Top of THE DATA
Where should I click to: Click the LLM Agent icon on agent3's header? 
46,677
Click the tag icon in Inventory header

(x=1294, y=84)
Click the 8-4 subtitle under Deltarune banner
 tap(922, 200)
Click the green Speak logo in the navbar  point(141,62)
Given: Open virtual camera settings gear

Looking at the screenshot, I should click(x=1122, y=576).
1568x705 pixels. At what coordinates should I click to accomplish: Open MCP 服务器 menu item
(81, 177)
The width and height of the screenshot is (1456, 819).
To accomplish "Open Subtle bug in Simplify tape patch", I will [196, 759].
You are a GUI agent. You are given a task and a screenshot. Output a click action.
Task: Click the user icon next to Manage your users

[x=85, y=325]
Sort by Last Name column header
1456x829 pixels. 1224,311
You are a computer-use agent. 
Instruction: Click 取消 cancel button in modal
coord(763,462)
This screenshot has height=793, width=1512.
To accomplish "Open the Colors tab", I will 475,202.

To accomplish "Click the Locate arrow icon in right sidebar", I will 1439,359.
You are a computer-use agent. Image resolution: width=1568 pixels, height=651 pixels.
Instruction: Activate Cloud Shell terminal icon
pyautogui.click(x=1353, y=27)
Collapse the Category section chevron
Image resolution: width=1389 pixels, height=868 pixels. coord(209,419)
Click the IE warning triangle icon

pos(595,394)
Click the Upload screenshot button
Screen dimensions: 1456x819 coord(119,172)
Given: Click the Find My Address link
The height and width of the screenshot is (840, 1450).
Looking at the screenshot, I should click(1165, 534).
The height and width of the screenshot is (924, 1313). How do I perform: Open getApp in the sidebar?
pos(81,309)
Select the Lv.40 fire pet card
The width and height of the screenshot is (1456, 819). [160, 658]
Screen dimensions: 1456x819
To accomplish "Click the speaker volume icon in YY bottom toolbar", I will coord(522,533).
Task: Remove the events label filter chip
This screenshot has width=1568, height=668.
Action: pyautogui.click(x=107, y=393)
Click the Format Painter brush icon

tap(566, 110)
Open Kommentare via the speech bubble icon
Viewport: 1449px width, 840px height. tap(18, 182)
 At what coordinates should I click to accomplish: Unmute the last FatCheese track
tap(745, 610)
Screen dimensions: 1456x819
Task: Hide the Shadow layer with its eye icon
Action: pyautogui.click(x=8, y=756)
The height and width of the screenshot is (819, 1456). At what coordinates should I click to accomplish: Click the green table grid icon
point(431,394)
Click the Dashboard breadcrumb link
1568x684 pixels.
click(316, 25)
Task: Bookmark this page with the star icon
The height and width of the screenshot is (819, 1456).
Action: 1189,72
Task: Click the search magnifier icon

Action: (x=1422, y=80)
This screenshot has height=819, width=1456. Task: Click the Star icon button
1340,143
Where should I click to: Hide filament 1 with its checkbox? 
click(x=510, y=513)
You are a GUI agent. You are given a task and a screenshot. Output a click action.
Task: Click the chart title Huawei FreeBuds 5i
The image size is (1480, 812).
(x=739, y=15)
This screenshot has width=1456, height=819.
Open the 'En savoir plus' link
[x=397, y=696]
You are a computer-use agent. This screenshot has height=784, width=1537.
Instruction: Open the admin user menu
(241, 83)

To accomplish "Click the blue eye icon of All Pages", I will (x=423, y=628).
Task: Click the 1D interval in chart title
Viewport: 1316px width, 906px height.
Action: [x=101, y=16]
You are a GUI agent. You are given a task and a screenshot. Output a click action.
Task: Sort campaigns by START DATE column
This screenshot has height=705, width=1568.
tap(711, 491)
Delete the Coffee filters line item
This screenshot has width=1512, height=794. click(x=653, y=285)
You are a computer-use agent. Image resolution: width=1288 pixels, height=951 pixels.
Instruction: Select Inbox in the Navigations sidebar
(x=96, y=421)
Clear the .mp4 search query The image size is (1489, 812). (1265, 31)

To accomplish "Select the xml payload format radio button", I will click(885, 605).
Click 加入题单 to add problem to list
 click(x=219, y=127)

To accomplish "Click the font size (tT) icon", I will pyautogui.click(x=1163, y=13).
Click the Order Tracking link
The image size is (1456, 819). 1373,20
Bottom of THE DATA
→ WHAT YOU WILL DO: Among the entries, find every line holding "computer" and return it.

→ YOUR RESPONSE:
You are a computer-use agent. 
You are a computer-use agent. Image resolution: width=1568 pixels, height=651 pixels.
You are a computer-use agent. This screenshot has height=784, width=1537.
You are a computer-use agent. Image resolution: width=1288 pixels, height=951 pixels.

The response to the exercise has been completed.